Benita Moyers, a 2019 recipient of the NEA Foundation’s Awards for Teaching Excellence, is a Kindergarten teacher at Mt. Carmel Elementary in Huntsville, Ala. An expert in Google Classroom, Moyers is now assisting colleagues in her district to make the transition to online teaching and supporting their social-emotional well-being through an organization called the Happy Teacher Revolution.
She shared tips with the NEA Foundation on how educators and students that have access to broadband and technology can engage in online learning during school closures as a result of the coronavirus pandemic, and on the importance of connecting and self-care.
Adapt your teaching in a way that best serves your students (and their parents). With new challenges come new opportunities. Online tools make it possible to create interactive learning experiences. Throughout the week I use Class Dojo to give them positive reinforcement points and through videos and messages. Instead of having reading time in person, I’m now using Google Classroom and Meet to meet with them virtually to read a bedtime story at 8 p.m. every night. This provides an opportunity to weave school into their home lives, gives parents a breather, and provides the students a sense of normalcy.
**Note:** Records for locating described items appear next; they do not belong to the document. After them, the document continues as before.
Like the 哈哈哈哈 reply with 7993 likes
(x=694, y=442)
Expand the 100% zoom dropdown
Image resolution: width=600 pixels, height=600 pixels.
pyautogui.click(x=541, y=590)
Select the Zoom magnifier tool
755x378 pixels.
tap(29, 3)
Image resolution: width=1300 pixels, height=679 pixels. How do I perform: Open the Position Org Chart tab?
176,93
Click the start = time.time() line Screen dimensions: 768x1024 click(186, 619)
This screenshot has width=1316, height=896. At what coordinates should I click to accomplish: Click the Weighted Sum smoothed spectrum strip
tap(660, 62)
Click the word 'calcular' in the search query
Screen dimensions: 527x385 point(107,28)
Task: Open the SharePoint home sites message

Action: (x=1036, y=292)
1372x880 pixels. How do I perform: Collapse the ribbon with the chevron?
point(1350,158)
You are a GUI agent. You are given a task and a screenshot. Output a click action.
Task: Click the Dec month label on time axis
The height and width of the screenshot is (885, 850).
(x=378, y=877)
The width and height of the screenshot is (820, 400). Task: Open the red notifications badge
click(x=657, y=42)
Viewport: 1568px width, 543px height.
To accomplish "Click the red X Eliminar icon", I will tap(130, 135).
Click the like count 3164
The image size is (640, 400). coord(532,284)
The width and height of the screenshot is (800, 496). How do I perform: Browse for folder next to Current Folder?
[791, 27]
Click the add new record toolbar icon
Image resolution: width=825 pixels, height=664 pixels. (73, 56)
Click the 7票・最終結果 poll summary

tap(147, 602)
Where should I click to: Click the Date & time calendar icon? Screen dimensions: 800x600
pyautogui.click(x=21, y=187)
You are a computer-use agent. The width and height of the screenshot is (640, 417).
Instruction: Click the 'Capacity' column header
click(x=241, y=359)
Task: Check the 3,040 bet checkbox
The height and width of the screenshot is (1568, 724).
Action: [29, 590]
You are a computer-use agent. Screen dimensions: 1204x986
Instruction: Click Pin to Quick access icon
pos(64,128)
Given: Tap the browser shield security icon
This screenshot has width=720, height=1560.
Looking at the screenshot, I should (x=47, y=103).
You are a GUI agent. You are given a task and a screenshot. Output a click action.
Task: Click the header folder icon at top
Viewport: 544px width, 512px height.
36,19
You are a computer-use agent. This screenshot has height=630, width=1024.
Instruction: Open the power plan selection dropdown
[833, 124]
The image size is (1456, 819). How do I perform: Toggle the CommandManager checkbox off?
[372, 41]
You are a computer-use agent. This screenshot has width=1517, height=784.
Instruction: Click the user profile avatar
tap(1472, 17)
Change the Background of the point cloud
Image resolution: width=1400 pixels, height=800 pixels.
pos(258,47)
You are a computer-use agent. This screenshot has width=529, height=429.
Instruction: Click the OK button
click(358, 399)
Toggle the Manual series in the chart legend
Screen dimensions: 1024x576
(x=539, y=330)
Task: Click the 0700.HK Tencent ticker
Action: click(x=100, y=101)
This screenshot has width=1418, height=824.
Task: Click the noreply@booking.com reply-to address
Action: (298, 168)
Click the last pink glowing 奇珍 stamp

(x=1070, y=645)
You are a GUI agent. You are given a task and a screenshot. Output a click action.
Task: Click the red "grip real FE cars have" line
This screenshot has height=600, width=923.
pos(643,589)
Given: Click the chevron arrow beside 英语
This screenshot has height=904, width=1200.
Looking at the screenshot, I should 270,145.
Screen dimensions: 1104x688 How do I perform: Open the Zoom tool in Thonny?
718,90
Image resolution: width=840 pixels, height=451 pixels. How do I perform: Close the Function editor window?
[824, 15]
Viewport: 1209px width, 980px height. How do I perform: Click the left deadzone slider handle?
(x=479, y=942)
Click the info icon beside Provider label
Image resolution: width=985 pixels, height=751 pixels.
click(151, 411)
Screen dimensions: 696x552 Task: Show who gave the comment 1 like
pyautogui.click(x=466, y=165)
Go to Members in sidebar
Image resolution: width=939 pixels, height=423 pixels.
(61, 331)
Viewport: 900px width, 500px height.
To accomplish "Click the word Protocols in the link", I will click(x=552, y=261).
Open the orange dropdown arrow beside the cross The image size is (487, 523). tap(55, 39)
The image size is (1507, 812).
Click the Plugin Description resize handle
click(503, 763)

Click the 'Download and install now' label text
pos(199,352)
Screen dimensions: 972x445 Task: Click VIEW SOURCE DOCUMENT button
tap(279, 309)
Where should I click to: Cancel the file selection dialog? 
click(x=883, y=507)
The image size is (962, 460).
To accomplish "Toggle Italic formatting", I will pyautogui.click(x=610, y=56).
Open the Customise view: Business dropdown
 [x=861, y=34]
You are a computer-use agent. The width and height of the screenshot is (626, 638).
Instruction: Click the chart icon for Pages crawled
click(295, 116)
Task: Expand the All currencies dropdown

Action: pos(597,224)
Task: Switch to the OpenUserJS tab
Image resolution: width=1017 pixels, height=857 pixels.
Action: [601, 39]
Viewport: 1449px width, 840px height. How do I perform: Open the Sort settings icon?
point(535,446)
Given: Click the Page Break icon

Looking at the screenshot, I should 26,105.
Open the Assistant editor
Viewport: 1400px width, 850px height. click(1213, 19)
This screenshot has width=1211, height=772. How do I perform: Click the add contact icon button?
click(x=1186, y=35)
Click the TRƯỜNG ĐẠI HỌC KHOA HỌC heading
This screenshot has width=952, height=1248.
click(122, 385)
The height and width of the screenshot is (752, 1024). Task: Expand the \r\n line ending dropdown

Explore creative ways to engage students. While they are on Google Classroom, educators are able to upload resources, videos, and documents that students can access. Even without technology tools for online learning, there may be opportunities for students to learn from home. Organizing lessons into different topics, creating mini lessons like a math problem of the day with notes attached for parents to implement and parents can choose which activities they would like to do with their children. Personally, I choose to embed a bit of everything. Because my students are young and full of energy, I try to find things that will get them moving and that cater to their home life like going outside to take a photo or using things at home to help them learn.
Collaborate with and learn from your colleagues, peer network, and parents. Now, more than ever, is the time to lean on each other for help. When it comes to making sure students are participating in lessons, parents and guardians are also important partners during this time. Reach out and engage them as you develop lessons and find new ways to educate students from afar.
The transition to online lessons exclusively isn’t easy, but it is possible. Almost no one could have predicted transitioning from keeping up with energetic students in person to trying to keep their attention via Zoom, Google Classroom, or other means overnight. For educators and students, the transition may not be easy, but I’m here to say that it’s not impossible either.
Make your well-being a priority. Outside of getting the job done, we need to make sure that we as educators are taken care of too. At the NEA Foundation ATE symposium last year, I learned about Happy Teacher Revolution, whose mission is to support the mental health and wellness of teachers through support sessions in their own communities. After I left that event feeling so inspired, I came back to Alabama and started hosting Zoom book studies and HTR sessions. As the pandemic hit, the tech training sessions hosted for Google Classroom have often turned into mini-HTR sessions where groups of up to 50 to 100 people wanting to stay online and discuss their stress. Those lessons of setting limits, taking care of self etc. have grounded me and helped my colleagues and me cope during this time.